~ The Situation ~
Wow, its been a while since I blogged. I thought it was about time to finally write a post in the new year. Hope you all had a great Holiday/New Year time. Goals and resolutions still being kept?
As I blogged on November 12th HATRun I announced that I would be running a 50k. And I was really excited about the prospect of the training all the way to the actual event plus getting to meet so many fellow friends and runners. And then I found myself in a situation that I was really hoping would get better. It hasn’t.
My mom had to spend 6 days in the hospital at the beginning of December. It was a very scary time for me because even though my mom has leukemia, she NEVER had to be hospitalized. So this was really her first experience in a hospital setting.
Many tests were given including a CAT scan of her brain. The results were age appropriate atrophy. Now we all know that atrophy is the partial or complete wasting away of a part of the body. The doctor told my sister and myself that most older people’s brains start to “look old”. There are changes that you wouldn’t see in a younger patient. However, not all older people’s lives are IMPACTED by those changes. Her life is IMPACTED by these changes and in turn my life is severely IMPACTED by the changes in my mom’s brain.
With all that said, and with a lot of discussion and thinking, I have decided to pull out of running HATRun. First, I am severely undertrained and don’t want to risk injury. I think my running is going really well right now and as a friend said to me, there will always be 50k races to run. Second, I simply can’t plan that far ahead. I am living one day at a time. What makes me really sad is the fact that I won’t even be able to attend the big Dailymile dinner planned the night before. In my mind, I know in the big picture its not that big a deal, but when you start to really look forward to something, even the smallest thing is the biggest deal.
My mom cannot be left alone in the apartment. So, right now I do have some help coming in, but because of the insurance my mom has, that will be ending sometime in February so I am now in the process of looking for help. I so don’t know what I am doing. I am not used to having people coming in and out of my home and neither is my mom. We have a physical therapist, speech therapist and a home health aid. I am not very good at telling people what to do, but yet I do it. I never really thought I would become my mom’s parent. I realize this may sound totally selfish, but sometimes, I need my mother to be a mother. But she can’t. I am a chef, caretaker, laundry doer, I am chief financial officer here at home. I am pretty much the boss. Sometimes, I see a glimpse of who my mother was, but then it goes away. She still has a good sense of humor and makes me laugh so I try to make her laugh. I love her and want her to live the rest of her life in comfort and knowing she is loved and cared for.

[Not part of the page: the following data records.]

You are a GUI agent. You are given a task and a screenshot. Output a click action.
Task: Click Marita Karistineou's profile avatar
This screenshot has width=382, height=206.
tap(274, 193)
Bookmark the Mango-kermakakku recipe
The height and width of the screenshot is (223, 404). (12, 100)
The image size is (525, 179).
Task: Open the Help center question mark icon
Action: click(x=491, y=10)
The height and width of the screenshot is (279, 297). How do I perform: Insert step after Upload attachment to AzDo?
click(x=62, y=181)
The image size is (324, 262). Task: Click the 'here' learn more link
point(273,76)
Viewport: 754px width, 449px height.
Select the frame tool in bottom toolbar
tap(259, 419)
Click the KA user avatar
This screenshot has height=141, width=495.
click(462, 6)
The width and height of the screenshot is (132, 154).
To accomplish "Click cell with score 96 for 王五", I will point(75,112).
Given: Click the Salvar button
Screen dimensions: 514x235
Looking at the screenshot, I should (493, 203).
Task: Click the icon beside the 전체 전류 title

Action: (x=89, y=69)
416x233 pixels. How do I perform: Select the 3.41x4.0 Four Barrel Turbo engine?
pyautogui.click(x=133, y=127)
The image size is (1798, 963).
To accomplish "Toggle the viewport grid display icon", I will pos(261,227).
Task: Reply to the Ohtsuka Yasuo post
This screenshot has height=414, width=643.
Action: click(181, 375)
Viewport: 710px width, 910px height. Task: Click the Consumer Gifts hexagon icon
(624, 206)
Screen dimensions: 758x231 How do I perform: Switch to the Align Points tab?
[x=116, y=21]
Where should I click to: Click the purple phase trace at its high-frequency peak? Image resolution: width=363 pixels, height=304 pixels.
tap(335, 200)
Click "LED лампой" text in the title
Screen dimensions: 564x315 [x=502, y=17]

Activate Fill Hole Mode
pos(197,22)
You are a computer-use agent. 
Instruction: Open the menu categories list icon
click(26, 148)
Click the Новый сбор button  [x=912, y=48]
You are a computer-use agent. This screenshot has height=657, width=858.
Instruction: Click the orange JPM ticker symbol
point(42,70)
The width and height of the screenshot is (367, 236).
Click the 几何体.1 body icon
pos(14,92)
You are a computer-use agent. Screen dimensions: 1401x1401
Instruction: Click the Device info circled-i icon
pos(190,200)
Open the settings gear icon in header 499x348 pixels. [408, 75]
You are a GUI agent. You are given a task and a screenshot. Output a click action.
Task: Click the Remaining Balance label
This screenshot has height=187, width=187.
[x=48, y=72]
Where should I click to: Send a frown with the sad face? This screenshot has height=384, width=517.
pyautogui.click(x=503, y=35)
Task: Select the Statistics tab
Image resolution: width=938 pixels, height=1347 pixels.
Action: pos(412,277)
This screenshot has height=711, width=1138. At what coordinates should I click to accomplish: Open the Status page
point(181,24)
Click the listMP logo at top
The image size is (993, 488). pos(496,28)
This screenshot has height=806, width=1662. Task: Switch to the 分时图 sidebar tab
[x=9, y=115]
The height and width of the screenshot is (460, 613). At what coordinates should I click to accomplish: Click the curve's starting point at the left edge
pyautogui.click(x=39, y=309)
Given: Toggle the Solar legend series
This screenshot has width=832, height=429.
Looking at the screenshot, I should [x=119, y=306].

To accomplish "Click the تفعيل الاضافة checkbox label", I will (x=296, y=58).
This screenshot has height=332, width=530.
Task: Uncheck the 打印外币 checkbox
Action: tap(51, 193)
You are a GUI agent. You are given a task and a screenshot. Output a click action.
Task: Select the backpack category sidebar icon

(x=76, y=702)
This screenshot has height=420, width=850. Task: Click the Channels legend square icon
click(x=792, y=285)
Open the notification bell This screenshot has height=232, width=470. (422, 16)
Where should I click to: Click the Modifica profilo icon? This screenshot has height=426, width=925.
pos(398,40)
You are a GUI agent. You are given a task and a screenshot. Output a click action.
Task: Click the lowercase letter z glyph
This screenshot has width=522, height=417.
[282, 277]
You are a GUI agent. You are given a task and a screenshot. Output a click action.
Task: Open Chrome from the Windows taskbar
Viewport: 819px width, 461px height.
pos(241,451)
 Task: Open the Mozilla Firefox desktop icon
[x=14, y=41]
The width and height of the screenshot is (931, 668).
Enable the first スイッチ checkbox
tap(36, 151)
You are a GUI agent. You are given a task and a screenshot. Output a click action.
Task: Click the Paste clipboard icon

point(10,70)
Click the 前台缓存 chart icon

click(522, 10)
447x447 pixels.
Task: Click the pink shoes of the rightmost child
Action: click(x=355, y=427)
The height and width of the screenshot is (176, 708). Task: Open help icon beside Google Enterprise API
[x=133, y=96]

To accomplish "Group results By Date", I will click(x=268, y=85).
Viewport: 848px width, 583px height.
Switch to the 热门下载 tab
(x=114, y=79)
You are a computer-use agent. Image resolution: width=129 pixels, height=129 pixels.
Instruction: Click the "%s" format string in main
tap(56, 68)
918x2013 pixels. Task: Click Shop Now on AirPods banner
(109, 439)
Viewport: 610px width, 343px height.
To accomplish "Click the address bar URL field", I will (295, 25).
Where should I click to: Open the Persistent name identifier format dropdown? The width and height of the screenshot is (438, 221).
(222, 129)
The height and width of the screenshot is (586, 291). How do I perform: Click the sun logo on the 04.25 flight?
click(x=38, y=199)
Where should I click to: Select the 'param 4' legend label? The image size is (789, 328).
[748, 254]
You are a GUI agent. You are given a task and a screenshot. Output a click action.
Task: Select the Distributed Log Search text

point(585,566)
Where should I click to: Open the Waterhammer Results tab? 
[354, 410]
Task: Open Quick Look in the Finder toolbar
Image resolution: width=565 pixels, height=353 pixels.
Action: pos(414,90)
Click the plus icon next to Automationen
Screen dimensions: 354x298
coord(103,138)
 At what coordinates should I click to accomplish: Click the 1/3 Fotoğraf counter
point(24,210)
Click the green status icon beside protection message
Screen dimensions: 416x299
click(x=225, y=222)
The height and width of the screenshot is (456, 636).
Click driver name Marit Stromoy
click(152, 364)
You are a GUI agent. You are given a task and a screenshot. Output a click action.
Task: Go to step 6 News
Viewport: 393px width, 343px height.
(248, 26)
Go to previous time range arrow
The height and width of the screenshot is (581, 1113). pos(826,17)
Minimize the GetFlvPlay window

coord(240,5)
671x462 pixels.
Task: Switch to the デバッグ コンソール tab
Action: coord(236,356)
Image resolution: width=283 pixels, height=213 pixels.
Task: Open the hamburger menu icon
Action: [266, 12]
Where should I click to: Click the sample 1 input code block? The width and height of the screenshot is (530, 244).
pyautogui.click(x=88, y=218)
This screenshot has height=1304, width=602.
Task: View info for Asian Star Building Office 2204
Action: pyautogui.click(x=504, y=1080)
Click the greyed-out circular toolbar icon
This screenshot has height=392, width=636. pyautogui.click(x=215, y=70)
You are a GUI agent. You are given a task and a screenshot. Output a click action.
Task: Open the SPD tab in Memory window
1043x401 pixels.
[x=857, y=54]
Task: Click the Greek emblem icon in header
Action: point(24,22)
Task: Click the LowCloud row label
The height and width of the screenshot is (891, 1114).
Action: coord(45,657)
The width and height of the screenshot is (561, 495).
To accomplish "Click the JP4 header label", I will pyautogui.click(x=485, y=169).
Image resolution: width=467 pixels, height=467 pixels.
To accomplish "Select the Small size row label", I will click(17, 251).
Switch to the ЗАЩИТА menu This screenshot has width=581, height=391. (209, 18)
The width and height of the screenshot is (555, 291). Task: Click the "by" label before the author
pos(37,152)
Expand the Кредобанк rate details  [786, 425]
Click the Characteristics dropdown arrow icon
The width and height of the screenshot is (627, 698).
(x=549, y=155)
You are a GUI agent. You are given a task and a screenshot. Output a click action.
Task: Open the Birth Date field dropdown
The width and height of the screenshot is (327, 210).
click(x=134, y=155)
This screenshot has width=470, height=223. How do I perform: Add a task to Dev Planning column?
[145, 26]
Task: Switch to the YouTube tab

So, for now, I will focus on local races and just running when I can for as long as I can. The Manhattan Half Marathon is this Saturday and as long as my sister is here, I should be able to run it. My running is my therapy. It my “me” time. It is really and truly my only time that I am alone with my thoughts and alone, period. It has been so long since I have seen any of my friends twitter, dailymile, runners, non-runners. Sure, I have constant contact with everybody, but its never the same as spending real time IRL.
But, anybody that knows me, knows I am going to stay focused on the positives. If I focus on the negatives too much, the positives will diminish in my mind. My number one priority is my mother. Her health. And my family. Then, all else will fall into place, I think.
Now, I don’t know about you guys, but I am getting tired of this long long winter. Snow snow and more snow. Make it STOP!!!!
In the meantime, I am embracing every pretty day I can. Life is meant to live. So don’t feel badly for me or my SITUATION!!! OK?
He who has a why to live can bear almost any how.